───── Material shown ─────

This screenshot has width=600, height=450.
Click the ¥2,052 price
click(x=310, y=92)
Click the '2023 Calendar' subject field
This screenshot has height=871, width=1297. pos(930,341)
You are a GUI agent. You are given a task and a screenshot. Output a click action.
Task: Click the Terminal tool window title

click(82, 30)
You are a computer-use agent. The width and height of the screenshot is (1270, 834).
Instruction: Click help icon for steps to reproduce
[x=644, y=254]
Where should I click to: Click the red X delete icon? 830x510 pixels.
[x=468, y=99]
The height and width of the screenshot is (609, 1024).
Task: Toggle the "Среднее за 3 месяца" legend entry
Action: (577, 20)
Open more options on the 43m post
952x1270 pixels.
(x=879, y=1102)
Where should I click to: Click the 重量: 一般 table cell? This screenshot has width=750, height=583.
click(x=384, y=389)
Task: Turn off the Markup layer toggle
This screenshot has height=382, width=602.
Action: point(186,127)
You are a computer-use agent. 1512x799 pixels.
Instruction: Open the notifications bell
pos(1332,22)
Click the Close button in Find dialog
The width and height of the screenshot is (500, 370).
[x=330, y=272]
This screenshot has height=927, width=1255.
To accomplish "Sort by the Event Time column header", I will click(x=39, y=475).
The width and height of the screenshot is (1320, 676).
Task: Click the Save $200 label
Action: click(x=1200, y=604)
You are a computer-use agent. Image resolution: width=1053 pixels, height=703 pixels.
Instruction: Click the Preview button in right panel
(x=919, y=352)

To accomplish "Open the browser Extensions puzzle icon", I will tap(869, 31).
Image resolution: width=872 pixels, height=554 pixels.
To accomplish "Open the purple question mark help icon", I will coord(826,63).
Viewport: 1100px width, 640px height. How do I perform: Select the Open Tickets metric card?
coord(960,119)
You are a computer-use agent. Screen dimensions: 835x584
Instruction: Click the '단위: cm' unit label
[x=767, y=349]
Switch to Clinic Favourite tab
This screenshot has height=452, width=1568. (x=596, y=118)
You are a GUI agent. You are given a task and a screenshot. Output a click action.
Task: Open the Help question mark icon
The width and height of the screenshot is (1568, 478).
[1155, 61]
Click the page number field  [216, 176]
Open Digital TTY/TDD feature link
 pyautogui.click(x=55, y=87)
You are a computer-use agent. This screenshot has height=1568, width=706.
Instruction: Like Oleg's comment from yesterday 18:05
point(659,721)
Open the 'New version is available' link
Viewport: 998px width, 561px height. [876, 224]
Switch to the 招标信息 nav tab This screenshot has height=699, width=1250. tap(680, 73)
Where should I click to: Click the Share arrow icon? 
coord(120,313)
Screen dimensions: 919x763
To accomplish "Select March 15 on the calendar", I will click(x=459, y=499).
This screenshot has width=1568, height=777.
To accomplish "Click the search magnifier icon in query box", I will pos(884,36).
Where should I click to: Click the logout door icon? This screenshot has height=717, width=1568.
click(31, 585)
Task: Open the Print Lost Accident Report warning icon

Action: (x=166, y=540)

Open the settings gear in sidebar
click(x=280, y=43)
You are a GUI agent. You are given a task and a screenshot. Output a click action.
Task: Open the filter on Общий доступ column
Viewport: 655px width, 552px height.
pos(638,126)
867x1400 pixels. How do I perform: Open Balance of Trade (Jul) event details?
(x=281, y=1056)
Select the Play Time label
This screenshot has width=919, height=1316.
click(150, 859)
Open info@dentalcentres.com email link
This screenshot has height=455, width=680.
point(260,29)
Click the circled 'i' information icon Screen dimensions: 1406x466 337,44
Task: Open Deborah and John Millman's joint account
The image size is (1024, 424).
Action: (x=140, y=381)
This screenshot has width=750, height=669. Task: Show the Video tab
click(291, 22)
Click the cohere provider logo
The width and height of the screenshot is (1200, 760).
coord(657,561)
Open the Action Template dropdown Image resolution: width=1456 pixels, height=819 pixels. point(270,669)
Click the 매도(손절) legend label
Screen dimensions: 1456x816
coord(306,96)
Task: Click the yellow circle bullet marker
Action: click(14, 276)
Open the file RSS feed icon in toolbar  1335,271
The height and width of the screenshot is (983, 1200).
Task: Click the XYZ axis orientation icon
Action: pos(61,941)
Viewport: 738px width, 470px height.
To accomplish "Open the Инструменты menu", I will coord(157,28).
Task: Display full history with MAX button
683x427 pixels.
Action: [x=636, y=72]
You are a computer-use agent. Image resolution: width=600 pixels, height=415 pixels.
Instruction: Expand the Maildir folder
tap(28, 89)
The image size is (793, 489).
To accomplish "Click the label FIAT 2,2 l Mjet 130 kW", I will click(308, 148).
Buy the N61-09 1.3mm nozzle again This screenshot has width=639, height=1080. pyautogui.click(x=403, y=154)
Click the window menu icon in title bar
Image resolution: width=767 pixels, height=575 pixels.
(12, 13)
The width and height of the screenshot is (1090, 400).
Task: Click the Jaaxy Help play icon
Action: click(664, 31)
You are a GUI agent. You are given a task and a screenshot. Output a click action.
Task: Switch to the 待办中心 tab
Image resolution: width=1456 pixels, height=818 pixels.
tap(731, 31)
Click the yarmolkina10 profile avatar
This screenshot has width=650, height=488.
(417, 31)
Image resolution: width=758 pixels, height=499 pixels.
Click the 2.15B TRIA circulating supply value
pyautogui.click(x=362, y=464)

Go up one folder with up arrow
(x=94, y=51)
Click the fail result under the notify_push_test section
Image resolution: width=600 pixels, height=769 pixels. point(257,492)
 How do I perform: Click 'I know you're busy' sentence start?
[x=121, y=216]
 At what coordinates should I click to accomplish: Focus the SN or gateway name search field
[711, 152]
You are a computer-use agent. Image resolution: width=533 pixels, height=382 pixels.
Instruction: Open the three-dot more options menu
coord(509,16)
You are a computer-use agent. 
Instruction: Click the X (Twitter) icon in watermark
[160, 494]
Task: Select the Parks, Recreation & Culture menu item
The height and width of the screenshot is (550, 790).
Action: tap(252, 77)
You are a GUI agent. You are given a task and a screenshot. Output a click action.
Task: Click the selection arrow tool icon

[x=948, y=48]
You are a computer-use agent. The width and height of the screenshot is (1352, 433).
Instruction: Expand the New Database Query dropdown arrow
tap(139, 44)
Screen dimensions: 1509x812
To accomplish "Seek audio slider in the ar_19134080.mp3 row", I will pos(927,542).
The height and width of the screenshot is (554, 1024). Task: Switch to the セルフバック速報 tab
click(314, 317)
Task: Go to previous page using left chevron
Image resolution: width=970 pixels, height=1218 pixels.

─────

# Activity
Transcribe all of the lines in the records precisely.

# Result of this task
This screenshot has width=600, height=450.
Click the ¥2,052 price
click(x=310, y=92)
Click the '2023 Calendar' subject field
This screenshot has height=871, width=1297. pos(930,341)
You are a GUI agent. You are given a task and a screenshot. Output a click action.
Task: Click the Terminal tool window title

click(82, 30)
You are a computer-use agent. The width and height of the screenshot is (1270, 834).
Instruction: Click help icon for steps to reproduce
[x=644, y=254]
Where should I click to: Click the red X delete icon? 830x510 pixels.
[x=468, y=99]
The height and width of the screenshot is (609, 1024).
Task: Toggle the "Среднее за 3 месяца" legend entry
Action: (577, 20)
Open more options on the 43m post
952x1270 pixels.
(x=879, y=1102)
Where should I click to: Click the 重量: 一般 table cell? This screenshot has width=750, height=583.
click(x=384, y=389)
Task: Turn off the Markup layer toggle
This screenshot has height=382, width=602.
Action: point(186,127)
You are a computer-use agent. 1512x799 pixels.
Instruction: Open the notifications bell
pos(1332,22)
Click the Close button in Find dialog
The width and height of the screenshot is (500, 370).
[x=330, y=272]
This screenshot has height=927, width=1255.
To accomplish "Sort by the Event Time column header", I will click(x=39, y=475).
The width and height of the screenshot is (1320, 676).
Task: Click the Save $200 label
Action: click(x=1200, y=604)
You are a computer-use agent. Image resolution: width=1053 pixels, height=703 pixels.
Instruction: Click the Preview button in right panel
(x=919, y=352)

To accomplish "Open the browser Extensions puzzle icon", I will tap(869, 31).
Image resolution: width=872 pixels, height=554 pixels.
To accomplish "Open the purple question mark help icon", I will coord(826,63).
Viewport: 1100px width, 640px height. How do I perform: Select the Open Tickets metric card?
coord(960,119)
You are a computer-use agent. Screen dimensions: 835x584
Instruction: Click the '단위: cm' unit label
[x=767, y=349]
Switch to Clinic Favourite tab
This screenshot has height=452, width=1568. (x=596, y=118)
You are a GUI agent. You are given a task and a screenshot. Output a click action.
Task: Open the Help question mark icon
The width and height of the screenshot is (1568, 478).
[1155, 61]
Click the page number field  [216, 176]
Open Digital TTY/TDD feature link
 pyautogui.click(x=55, y=87)
You are a computer-use agent. This screenshot has height=1568, width=706.
Instruction: Like Oleg's comment from yesterday 18:05
point(659,721)
Open the 'New version is available' link
Viewport: 998px width, 561px height. [876, 224]
Switch to the 招标信息 nav tab This screenshot has height=699, width=1250. tap(680, 73)
Where should I click to: Click the Share arrow icon? 
coord(120,313)
Screen dimensions: 919x763
To accomplish "Select March 15 on the calendar", I will click(x=459, y=499).
This screenshot has width=1568, height=777.
To accomplish "Click the search magnifier icon in query box", I will pos(884,36).
Where should I click to: Click the logout door icon? This screenshot has height=717, width=1568.
click(31, 585)
Task: Open the Print Lost Accident Report warning icon

Action: (x=166, y=540)

Open the settings gear in sidebar
click(x=280, y=43)
You are a GUI agent. You are given a task and a screenshot. Output a click action.
Task: Open the filter on Общий доступ column
Viewport: 655px width, 552px height.
pos(638,126)
867x1400 pixels. How do I perform: Open Balance of Trade (Jul) event details?
(x=281, y=1056)
Select the Play Time label
This screenshot has width=919, height=1316.
click(150, 859)
Open info@dentalcentres.com email link
This screenshot has height=455, width=680.
point(260,29)
Click the circled 'i' information icon Screen dimensions: 1406x466 337,44
Task: Open Deborah and John Millman's joint account
The image size is (1024, 424).
Action: (x=140, y=381)
This screenshot has width=750, height=669. Task: Show the Video tab
click(291, 22)
Click the cohere provider logo
The width and height of the screenshot is (1200, 760).
coord(657,561)
Open the Action Template dropdown Image resolution: width=1456 pixels, height=819 pixels. point(270,669)
Click the 매도(손절) legend label
Screen dimensions: 1456x816
coord(306,96)
Task: Click the yellow circle bullet marker
Action: click(14, 276)
Open the file RSS feed icon in toolbar  1335,271
The height and width of the screenshot is (983, 1200).
Task: Click the XYZ axis orientation icon
Action: pos(61,941)
Viewport: 738px width, 470px height.
To accomplish "Open the Инструменты menu", I will coord(157,28).
Task: Display full history with MAX button
683x427 pixels.
Action: [x=636, y=72]
You are a computer-use agent. Image resolution: width=600 pixels, height=415 pixels.
Instruction: Expand the Maildir folder
tap(28, 89)
The image size is (793, 489).
To accomplish "Click the label FIAT 2,2 l Mjet 130 kW", I will click(308, 148).
Buy the N61-09 1.3mm nozzle again This screenshot has width=639, height=1080. pyautogui.click(x=403, y=154)
Click the window menu icon in title bar
Image resolution: width=767 pixels, height=575 pixels.
(12, 13)
The width and height of the screenshot is (1090, 400).
Task: Click the Jaaxy Help play icon
Action: click(664, 31)
You are a GUI agent. You are given a task and a screenshot. Output a click action.
Task: Switch to the 待办中心 tab
Image resolution: width=1456 pixels, height=818 pixels.
tap(731, 31)
Click the yarmolkina10 profile avatar
This screenshot has width=650, height=488.
(417, 31)
Image resolution: width=758 pixels, height=499 pixels.
Click the 2.15B TRIA circulating supply value
pyautogui.click(x=362, y=464)

Go up one folder with up arrow
(x=94, y=51)
Click the fail result under the notify_push_test section
Image resolution: width=600 pixels, height=769 pixels. point(257,492)
 How do I perform: Click 'I know you're busy' sentence start?
[x=121, y=216]
 At what coordinates should I click to accomplish: Focus the SN or gateway name search field
[711, 152]
You are a computer-use agent. Image resolution: width=533 pixels, height=382 pixels.
Instruction: Open the three-dot more options menu
coord(509,16)
You are a computer-use agent. 
Instruction: Click the X (Twitter) icon in watermark
[160, 494]
Task: Select the Parks, Recreation & Culture menu item
The height and width of the screenshot is (550, 790).
Action: tap(252, 77)
You are a GUI agent. You are given a task and a screenshot. Output a click action.
Task: Click the selection arrow tool icon

[x=948, y=48]
You are a computer-use agent. The width and height of the screenshot is (1352, 433).
Instruction: Expand the New Database Query dropdown arrow
tap(139, 44)
Screen dimensions: 1509x812
To accomplish "Seek audio slider in the ar_19134080.mp3 row", I will pos(927,542).
The height and width of the screenshot is (554, 1024). Task: Switch to the セルフバック速報 tab
click(314, 317)
Task: Go to previous page using left chevron
Image resolution: width=970 pixels, height=1218 pixels.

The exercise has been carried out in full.